A report to council on the Tathra and District and Yankees Gap District bushfire recovery support service (TDRSS) has highlighted rebuilding costs and the gap in insurance payments for some of those affected.
The report presented at the council meeting noted the success of the TDRSS model, areas for improvements and its potential to be utilised for future similar disaster events.
Mayor Kristy McBain said the service had done an amazing job, but the report also identified the difference between the services for the two fire-affected communities, which prompted Cr McBain to apologise.
"To the people affected by the Yankees Gap fire I apologise again and I acknowledge that we could have done things better," Cr McBain said.
There was concern though about the insurance payment gap brought about when older properties have to be rebuilt.
In these cases the new building must meet the latest standards including those laid down by the Rural Fire Service (RFS) for properties in areas considered to be of a serious bushfire attack level.
To the people affected by the Yankees Gap fire I apologise again and I acknowledge that we could have done things betterMayor Kristy McBain
Director of community, environment and planning Alice Howe said that some property owners didn't have sufficient insurance to cover building a new property to comparable standards.
"This is an opportunity to work with the community to inform them, " Dr Howe said.
Dr Howe said not every property would have a serious bushfire attack level, but that council needed to make sure communities were aware of the implications and encouraged owners to insure on a replacement value.
There are six bushfire attack levels from low to FZ (flame zone) which relate to the severity of a building's potential exposure to ember attack, radiant heat and direct flame contact.
The RFS said generally there are higher construction costs for a higher level of protection from bushfires.

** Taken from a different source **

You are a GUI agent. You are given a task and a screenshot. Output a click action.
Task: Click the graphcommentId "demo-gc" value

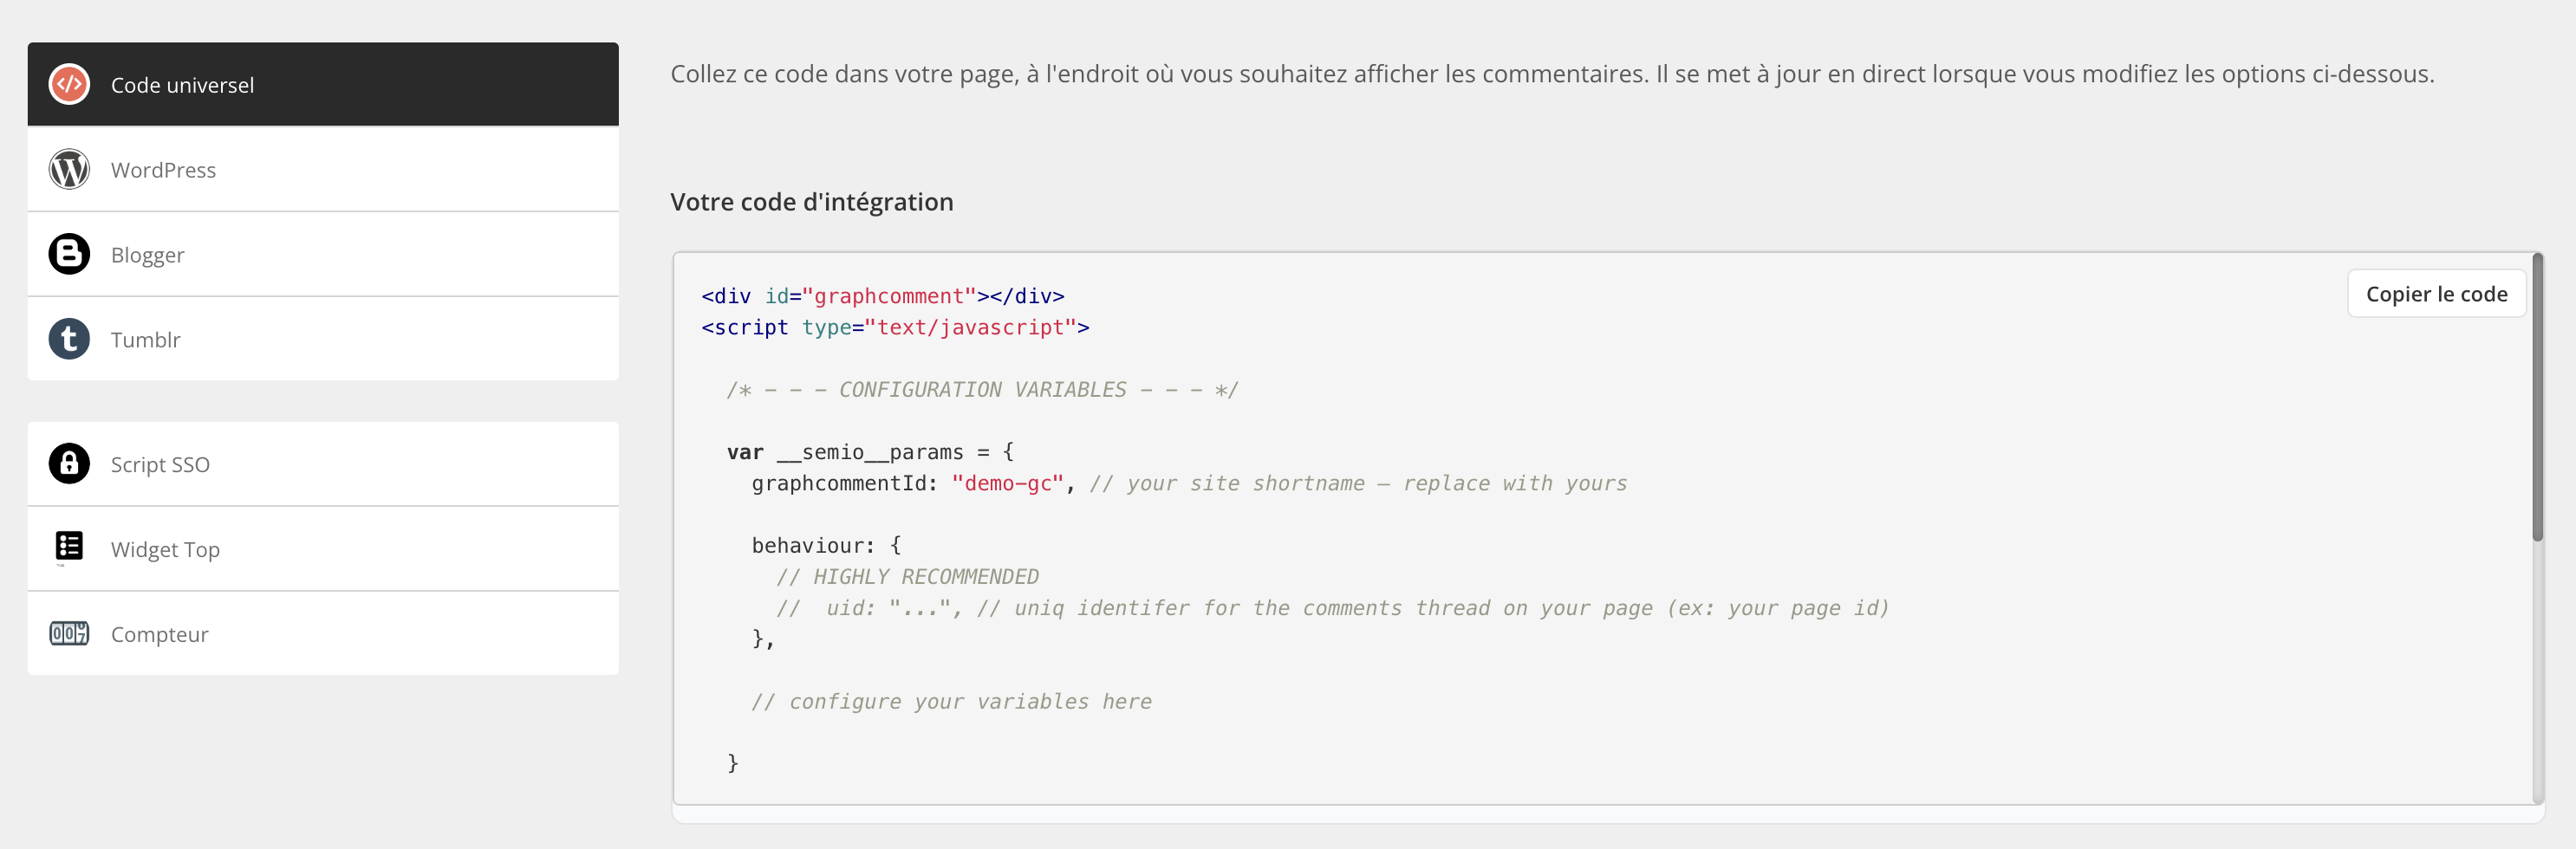tap(1008, 483)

These standards of construction may not have been required in older buildings.
Bega Valley RFS community liaison officer Marty Webster said there was no map to tell people what their bushfire attack level would be, as it was site specific and dependant on a number of factors including footprint, proximity of vegetation and slope of the land.
He advised people to visit the RFS website and look at the bushfire attack level self-assessment tool as a starting point.